Recorded data

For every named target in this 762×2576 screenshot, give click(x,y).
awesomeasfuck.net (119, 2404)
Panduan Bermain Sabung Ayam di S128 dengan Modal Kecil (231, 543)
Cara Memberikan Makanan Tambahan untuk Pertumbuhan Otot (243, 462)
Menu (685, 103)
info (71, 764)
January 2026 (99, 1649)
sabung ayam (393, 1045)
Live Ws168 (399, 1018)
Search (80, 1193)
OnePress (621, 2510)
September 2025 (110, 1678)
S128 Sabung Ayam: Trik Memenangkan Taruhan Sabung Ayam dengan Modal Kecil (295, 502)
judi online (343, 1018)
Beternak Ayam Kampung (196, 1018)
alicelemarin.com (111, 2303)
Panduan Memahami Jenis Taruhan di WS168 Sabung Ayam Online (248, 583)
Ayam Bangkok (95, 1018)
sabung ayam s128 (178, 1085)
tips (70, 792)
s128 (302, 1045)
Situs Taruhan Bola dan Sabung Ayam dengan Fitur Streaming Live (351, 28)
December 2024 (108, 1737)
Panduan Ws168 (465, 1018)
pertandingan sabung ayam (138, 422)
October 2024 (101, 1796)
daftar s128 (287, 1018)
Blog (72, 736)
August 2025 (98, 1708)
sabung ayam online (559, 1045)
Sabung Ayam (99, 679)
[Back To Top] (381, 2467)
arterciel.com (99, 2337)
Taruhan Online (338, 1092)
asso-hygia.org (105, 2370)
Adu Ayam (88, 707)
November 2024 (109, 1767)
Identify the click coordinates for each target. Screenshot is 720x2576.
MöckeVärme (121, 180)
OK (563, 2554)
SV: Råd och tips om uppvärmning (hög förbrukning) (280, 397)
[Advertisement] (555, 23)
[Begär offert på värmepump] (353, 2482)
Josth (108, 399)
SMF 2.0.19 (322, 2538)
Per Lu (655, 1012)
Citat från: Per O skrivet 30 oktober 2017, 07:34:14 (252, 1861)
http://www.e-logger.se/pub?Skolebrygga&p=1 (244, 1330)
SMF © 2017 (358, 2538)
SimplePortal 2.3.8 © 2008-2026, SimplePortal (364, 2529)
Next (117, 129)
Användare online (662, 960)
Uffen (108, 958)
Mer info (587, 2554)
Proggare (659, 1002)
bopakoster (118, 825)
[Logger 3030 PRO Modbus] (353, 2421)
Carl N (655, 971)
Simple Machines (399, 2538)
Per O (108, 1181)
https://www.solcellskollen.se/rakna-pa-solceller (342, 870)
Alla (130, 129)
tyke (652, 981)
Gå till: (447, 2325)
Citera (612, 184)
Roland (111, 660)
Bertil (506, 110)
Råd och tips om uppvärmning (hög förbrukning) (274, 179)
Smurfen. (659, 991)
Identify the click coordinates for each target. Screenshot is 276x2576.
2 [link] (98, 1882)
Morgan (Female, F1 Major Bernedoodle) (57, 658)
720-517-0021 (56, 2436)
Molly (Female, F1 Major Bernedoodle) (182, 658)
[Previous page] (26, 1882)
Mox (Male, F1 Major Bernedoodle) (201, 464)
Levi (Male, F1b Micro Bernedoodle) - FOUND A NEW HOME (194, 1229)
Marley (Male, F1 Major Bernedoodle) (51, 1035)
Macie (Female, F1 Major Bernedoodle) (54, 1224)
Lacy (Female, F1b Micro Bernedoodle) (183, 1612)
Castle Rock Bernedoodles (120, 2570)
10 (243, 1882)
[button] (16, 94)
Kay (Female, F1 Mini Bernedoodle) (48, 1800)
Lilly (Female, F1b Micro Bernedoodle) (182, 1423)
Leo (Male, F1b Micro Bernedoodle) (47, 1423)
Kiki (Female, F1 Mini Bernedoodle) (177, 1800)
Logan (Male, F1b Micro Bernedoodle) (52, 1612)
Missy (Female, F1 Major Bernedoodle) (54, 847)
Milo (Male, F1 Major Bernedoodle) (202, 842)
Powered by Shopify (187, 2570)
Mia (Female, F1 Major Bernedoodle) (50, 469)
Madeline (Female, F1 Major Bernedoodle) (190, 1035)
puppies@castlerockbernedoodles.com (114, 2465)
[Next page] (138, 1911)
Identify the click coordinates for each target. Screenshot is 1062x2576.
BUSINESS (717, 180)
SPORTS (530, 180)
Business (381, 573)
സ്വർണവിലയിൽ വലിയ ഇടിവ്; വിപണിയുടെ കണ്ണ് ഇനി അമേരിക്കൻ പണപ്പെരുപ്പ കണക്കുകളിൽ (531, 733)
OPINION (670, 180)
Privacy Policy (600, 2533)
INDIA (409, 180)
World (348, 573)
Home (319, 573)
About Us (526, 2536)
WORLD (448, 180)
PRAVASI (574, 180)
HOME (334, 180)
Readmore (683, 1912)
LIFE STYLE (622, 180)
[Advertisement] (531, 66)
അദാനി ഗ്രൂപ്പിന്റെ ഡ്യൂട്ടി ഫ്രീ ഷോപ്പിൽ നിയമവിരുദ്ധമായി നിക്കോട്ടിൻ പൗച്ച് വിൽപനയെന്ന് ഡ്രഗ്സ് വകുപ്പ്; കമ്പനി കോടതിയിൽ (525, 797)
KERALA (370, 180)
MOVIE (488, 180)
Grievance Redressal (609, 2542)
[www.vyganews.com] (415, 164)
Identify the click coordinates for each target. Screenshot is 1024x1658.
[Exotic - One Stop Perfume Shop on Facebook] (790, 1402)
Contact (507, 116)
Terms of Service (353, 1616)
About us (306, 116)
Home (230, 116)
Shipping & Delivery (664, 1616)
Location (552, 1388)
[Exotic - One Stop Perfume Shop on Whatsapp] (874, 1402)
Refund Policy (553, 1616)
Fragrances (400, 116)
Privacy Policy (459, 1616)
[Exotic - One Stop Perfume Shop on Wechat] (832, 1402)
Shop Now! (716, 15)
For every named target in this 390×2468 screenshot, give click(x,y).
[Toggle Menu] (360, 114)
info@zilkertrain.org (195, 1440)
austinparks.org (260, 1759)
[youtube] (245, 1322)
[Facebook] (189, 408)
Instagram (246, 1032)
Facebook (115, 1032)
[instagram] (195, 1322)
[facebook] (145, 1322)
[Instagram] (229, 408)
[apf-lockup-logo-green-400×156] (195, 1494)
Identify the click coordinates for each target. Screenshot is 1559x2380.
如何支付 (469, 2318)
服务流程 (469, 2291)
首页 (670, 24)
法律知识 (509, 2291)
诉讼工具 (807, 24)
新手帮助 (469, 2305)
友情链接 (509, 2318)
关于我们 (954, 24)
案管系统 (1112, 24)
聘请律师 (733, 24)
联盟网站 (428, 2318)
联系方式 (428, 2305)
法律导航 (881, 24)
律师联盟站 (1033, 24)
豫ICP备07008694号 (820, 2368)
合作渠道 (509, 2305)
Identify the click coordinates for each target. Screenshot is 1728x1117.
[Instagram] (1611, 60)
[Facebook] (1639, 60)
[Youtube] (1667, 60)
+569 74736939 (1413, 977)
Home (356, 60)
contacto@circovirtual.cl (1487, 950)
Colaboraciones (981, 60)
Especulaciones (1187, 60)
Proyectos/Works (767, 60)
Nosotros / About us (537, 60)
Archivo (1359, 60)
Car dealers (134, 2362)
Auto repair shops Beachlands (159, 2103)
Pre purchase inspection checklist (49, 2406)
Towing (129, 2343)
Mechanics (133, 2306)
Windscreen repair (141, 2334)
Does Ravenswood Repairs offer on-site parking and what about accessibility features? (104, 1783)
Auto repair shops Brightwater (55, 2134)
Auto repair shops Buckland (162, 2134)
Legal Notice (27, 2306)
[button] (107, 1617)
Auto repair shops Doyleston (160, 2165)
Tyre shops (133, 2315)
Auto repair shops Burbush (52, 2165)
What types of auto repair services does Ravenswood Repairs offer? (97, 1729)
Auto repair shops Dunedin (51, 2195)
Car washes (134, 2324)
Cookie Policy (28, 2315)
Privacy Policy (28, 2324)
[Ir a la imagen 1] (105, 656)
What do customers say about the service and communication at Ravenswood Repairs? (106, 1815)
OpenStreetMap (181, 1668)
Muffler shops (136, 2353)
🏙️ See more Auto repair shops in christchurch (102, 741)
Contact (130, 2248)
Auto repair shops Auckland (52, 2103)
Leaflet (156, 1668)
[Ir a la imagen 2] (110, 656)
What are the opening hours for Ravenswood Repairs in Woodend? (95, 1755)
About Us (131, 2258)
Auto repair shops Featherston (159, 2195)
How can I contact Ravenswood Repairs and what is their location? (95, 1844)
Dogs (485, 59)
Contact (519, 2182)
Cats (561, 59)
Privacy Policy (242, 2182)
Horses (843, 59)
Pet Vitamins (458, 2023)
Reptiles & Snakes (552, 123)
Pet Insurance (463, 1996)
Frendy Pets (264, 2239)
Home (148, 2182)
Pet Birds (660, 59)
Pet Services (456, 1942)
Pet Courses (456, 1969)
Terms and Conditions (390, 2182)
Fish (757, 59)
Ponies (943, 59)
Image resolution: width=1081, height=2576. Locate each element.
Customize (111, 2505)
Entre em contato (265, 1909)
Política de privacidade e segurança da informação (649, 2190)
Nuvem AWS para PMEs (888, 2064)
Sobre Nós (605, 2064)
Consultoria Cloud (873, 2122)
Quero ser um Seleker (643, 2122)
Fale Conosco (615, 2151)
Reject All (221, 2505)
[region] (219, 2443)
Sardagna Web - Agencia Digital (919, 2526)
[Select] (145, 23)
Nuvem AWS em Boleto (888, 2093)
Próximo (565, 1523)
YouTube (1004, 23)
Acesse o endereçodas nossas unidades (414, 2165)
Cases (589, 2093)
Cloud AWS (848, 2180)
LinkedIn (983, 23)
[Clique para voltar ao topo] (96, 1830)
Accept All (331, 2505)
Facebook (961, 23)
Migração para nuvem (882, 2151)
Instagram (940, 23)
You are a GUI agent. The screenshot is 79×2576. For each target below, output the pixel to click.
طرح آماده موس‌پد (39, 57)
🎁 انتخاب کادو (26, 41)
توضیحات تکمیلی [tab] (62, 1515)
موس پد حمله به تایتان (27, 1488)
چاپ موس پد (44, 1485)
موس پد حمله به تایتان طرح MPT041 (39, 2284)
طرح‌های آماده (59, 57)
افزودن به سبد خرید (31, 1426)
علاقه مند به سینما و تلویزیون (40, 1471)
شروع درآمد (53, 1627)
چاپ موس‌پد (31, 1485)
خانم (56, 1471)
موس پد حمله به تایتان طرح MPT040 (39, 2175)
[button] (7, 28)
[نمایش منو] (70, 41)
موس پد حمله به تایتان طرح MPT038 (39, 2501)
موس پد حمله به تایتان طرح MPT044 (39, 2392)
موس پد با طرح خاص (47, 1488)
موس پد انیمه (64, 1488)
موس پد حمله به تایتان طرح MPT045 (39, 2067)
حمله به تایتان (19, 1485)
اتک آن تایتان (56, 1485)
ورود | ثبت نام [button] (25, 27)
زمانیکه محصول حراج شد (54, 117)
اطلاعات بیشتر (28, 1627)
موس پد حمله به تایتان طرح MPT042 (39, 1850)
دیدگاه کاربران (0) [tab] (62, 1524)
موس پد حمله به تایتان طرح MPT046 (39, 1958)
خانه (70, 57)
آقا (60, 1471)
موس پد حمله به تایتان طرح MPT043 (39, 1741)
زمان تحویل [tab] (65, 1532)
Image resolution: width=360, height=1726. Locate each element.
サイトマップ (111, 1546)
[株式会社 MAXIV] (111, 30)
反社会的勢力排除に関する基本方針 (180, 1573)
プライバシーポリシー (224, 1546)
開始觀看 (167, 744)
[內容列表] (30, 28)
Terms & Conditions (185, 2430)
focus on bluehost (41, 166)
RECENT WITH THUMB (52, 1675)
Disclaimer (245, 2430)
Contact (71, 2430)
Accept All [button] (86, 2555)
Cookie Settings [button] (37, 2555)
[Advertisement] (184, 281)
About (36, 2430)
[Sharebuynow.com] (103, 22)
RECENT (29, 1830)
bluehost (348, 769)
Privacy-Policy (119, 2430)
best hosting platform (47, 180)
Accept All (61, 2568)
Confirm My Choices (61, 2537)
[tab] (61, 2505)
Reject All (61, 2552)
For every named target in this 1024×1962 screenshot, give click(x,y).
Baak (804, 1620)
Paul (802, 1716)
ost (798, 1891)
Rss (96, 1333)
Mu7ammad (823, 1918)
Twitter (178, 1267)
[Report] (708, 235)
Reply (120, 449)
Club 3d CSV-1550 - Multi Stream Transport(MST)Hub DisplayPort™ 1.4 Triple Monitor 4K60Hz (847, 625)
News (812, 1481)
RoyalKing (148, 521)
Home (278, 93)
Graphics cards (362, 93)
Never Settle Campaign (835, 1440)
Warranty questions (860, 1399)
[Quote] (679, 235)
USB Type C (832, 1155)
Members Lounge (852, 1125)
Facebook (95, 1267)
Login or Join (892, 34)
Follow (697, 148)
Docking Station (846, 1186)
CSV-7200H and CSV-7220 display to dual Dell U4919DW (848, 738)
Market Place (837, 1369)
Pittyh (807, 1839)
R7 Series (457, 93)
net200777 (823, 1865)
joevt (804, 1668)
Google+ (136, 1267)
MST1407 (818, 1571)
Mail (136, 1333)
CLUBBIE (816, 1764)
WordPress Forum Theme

**TO DO**
When you reach the line with "Panduan Bermain Sabung" in the records above, start writing out lines exactly, and stop once the line with "s128 (302, 1045)" has been written; include nothing else.

**EXERCISE RESPONSE**
Panduan Bermain Sabung Ayam di S128 dengan Modal Kecil (231, 543)
Cara Memberikan Makanan Tambahan untuk Pertumbuhan Otot (243, 462)
Menu (685, 103)
info (71, 764)
January 2026 (99, 1649)
sabung ayam (393, 1045)
Live Ws168 (399, 1018)
Search (80, 1193)
OnePress (621, 2510)
September 2025 (110, 1678)
S128 Sabung Ayam: Trik Memenangkan Taruhan Sabung Ayam dengan Modal Kecil (295, 502)
judi online (343, 1018)
Beternak Ayam Kampung (196, 1018)
alicelemarin.com (111, 2303)
Panduan Memahami Jenis Taruhan di WS168 Sabung Ayam Online (248, 583)
Ayam Bangkok (95, 1018)
sabung ayam s128 (178, 1085)
tips (70, 792)
s128 (302, 1045)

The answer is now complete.